Alice Walker sews and tells

Author and activist Alice Walker has long championed the quilt. For the narrator of her story “Everyday Use,” quilts aren’t simply objects of beauty and handiwork, but industrious articles meant to be used as well as learned from. Walker’s writing has reinforced the symbol of handmade blankets in American history, calling attention to the ways culture and tradition have passed through the hands of women. When Emory University opens the Alice Walker Archive to the public Thurs., April 23, with the exhibit A Keeping of Records: The Art and Life of Alice Walker, the center of attention will likely be a quilt Walker made nearly 30 years ago while writing The Color Purple.
    
Emory first acquired the archive from Walker in 2007. It’s a massive collection of documents and ephemera that encompasses almost all of the author’s life. Included are drafts of every manuscript, along with letters, photographs, and a scrapbook she started keeping as a teenager. “It is evidence of Walker’s belief and self-awareness that she would become an important American writer,” curator Rudolph P. Byrd has said of the collection. A Keeping of Records will showcase 200 of the archive’s items.   

Though civil rights activism has often taken her far from home, including a recent trip to Gaza Strip with the anti-war group CodePink, Walker’s roots are in Georgia. She was born in 1944 to sharecropping parents in Eatonton, 80 miles southeast of Atlanta. She attended Spelman College on scholarship for part of her undergraduate studies, and volunteered to register voters in Georgia as well as Mississippi. It’s a fitting decision that her archive will remain in Georgia with Emory.
    
To coincide with the opening, Emory’s arranged a daylong symposium of nine scholars celebrating and discussing Walker’s work on Fri., April 24. Howard Zinn, author of A People’s History of the United States who taught Walker while she was a student at Spelman, is scheduled to speak, as well as feminist activist Gloria Steinem. Walker concludes the events herself Friday night with a free presentation at Glenn Memorial Auditorium.

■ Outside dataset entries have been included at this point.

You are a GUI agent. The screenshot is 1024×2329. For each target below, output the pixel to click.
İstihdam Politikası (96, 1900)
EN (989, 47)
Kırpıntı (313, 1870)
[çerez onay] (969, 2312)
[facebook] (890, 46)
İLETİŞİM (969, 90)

Though her fiction continues to be widely read and celebrated — The Color Purple has even been adapted into a Broadway musical — Walker’s recently distanced herself from the writer’s life. She devotes time to political work, calling attention to the siege in Gaza or political prisoners in Burma, and also blogs about gardening. Like her quilt that will hang for only two days at Emory, she remains devoted to hard work as well as art.